The Package Included Murder (7 page)

‘Good for you, mate!' The Lewcock brothers were delighted with this spirited display of sturdy independence in the face of foreign tyranny. ‘ You tell the bossy little bastard where he bloody well gets off!' Jim Lewcock, going beserk on national solidarity, produced his own packet of duty-free and both brothers lit up with a flourish.

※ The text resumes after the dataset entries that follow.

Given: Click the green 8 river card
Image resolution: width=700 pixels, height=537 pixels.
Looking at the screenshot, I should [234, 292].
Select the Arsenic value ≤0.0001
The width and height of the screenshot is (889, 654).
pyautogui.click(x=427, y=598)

Oleg's face darkened. He didn't say anything at the time but he had his own methods of dealing with obstreperous tourists. He made a start by allowing this bunch a bare ten minutes before dragging them off on their conducted tour of the town. He turned a magnificently deaf ear to all protests and could hardly wait to hear what they would say when they got back and found that they'd missed lunch.

All Western tourists in the Soviet Union enjoy, willy-nilly, the luxury of a private bathroom and, as soon as she had dumped the suitcases on the bed, the Hon. Con duly set off to have a quick cat lick and inspect the plumbing. ‘Oh, lord,' she groaned, emerging at a hand canter, ‘another wonky ball-cock! And watch your feet when you go in, Bones! There's something jolly unpleasant leaking all over the floor.'

Miss Jones blenched.

‘I'll try and fix it when we get back,' promised the Hon. Con, plying her silver-backed, military hairbrushes. ‘Meantime,' – she appealed to Miss Jones's fastidiously retreating back – ‘try not to make it any worse, eh?'

Tashkent, it soon emerged, was a town excessively addicted to earthquakes and it had virtually been rebuilt after the last one. Oleg, from his perch at the front of the bus, spoke of little else. The earthquakes were, after all, extremely useful. They forestalled any criticism of Tashkent as a tourist attraction and they provided eloquent sermons in stones for those who wished to illustrate the fraternal compassion of Soviet man.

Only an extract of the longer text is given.